Affordable homes key to trust’s hiring drive

Hammersmith
Hospitals NHS Trust is considering investing in new flat pack housing to
provide its healthcare staff with affordable homes.

The
Livein Quarters, which were featured at the recent Ideal Homes Exhibition, can
be swiftly erected and cost about £70 a week to rent and £65,000 to buy.

Ian
Young, director of HR at the trust, told Personnel Today that providing
affordable housing for employees is a key part of its recruitment policy.

"The
main problem in recruiting here is that London is a very expensive place to
live and work, so as an employer we have to help staff with housing," he
said. "The Livein Quarters are something we are looking at as part of the
solution. Most importantly it gets staff onto the housing ladder, and that is
key in London."

Young
confirmed the trust is currently searching for available land for the Livein
Quarters.

He
said the trust is also in the process of building a range of modern,
purpose-built housing as part of its drive to help staff. "We are building
new accommodation for staff and have just sold three tower blocks to a housing
association which will deal with the rent for us. We also have some additional
on-site nursing accommodation," he added.

Providing
housing helps Hammersmith hospitals attract staff from abroad – a policy which
has significantly reduced nursing shortages. The number of nursing vacancies at
the trust has been cut from 25 per cent two years ago to 10 per cent this year
and overseas recruitment has played a big part in this.

The
trust, which recruited 189 overseas nurses last year, gives foreign recruits an
information pack on living in London, ranging from banking to details of
overseas communities in the city, to help them feel at home.

=======

— Work instruction —
Reproduce word for word the portion of the article on staff housing at Hammersmith Hospitals NHS Trust between "Affordable homes key" and "its recruitment policy.", inclusive.

— Recorded information —
=======

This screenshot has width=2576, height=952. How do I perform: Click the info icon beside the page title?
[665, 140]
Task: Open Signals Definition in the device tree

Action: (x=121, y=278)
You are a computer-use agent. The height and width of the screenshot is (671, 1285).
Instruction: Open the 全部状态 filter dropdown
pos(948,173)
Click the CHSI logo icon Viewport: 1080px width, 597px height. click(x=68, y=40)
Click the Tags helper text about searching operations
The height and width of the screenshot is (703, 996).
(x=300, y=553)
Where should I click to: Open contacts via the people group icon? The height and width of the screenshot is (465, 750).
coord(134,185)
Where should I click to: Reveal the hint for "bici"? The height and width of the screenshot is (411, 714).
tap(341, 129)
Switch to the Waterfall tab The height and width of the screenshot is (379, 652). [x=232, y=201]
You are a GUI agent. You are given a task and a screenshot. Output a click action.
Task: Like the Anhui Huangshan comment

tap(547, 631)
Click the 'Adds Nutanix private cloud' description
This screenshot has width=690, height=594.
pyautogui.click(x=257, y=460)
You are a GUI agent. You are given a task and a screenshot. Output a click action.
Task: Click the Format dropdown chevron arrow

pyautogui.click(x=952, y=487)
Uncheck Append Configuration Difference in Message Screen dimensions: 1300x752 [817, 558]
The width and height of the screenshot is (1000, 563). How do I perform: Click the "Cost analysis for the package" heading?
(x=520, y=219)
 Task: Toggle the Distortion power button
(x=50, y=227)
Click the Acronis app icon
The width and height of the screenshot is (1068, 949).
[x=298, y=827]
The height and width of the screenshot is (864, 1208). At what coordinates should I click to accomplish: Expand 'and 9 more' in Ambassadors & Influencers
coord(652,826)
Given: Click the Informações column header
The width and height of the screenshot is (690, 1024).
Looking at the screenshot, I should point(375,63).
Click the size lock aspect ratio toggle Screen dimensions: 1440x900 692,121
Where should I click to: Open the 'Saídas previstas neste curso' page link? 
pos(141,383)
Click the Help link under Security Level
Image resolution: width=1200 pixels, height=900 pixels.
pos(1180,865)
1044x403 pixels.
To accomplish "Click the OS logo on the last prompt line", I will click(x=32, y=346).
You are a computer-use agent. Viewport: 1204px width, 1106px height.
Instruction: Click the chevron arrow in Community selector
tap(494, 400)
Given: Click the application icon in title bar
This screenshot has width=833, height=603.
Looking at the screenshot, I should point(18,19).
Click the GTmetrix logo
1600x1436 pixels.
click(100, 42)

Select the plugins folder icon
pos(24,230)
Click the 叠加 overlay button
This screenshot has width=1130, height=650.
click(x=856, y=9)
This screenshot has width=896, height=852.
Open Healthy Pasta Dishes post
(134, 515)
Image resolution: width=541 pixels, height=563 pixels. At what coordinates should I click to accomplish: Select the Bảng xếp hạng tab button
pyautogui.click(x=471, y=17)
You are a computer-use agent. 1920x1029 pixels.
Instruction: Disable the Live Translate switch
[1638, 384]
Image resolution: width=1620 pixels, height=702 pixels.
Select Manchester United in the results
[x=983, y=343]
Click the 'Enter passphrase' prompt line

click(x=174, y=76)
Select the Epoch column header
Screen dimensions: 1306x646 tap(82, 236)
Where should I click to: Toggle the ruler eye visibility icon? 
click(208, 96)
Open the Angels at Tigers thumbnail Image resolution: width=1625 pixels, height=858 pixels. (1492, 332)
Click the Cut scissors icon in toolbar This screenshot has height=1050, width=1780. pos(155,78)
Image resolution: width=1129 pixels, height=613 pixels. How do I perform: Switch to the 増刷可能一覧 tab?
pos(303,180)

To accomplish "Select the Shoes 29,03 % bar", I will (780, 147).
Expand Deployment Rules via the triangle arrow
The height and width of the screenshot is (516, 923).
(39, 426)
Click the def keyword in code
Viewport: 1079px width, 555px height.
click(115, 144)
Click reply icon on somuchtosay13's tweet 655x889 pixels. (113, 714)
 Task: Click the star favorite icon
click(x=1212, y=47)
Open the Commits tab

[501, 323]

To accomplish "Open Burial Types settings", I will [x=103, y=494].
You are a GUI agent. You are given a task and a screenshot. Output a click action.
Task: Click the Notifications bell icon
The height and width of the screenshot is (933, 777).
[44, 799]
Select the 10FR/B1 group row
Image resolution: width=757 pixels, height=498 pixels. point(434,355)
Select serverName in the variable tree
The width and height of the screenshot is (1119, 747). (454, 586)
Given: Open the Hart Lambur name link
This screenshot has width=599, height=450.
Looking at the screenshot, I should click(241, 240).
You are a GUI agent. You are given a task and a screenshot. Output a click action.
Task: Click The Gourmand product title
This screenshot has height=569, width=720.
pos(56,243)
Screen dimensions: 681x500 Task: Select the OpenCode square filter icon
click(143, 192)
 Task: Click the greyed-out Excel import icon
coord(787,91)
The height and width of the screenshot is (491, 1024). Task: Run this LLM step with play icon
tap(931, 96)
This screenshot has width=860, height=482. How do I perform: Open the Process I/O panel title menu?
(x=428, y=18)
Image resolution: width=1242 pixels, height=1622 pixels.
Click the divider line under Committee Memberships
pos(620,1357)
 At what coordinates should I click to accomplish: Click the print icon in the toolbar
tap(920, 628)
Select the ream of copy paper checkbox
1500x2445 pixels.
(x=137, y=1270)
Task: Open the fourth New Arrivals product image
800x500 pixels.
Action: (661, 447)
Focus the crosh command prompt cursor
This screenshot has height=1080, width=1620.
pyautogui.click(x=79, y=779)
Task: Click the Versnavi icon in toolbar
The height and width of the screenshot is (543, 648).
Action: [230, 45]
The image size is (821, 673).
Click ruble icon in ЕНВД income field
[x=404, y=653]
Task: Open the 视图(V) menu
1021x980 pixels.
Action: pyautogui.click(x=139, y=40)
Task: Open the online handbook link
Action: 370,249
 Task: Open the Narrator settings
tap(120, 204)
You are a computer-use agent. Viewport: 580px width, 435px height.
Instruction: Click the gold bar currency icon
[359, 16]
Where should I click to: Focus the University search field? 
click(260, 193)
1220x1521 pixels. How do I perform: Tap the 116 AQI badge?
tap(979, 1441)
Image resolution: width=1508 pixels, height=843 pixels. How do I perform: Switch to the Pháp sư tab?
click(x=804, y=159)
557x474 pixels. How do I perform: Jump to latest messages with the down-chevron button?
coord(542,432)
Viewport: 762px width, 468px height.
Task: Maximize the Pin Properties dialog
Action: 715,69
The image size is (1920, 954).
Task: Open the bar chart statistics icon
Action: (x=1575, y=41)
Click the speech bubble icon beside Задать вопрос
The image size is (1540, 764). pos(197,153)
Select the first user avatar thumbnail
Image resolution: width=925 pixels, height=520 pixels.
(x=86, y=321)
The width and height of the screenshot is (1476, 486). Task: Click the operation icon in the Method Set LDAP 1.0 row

=======

— Solution —
Affordable homes key to trust’s hiring drive

Hammersmith
Hospitals NHS Trust is considering investing in new flat pack housing to
provide its healthcare staff with affordable homes.

The
Livein Quarters, which were featured at the recent Ideal Homes Exhibition, can
be swiftly erected and cost about £70 a week to rent and £65,000 to buy.

Ian
Young, director of HR at the trust, told Personnel Today that providing
affordable housing for employees is a key part of its recruitment policy.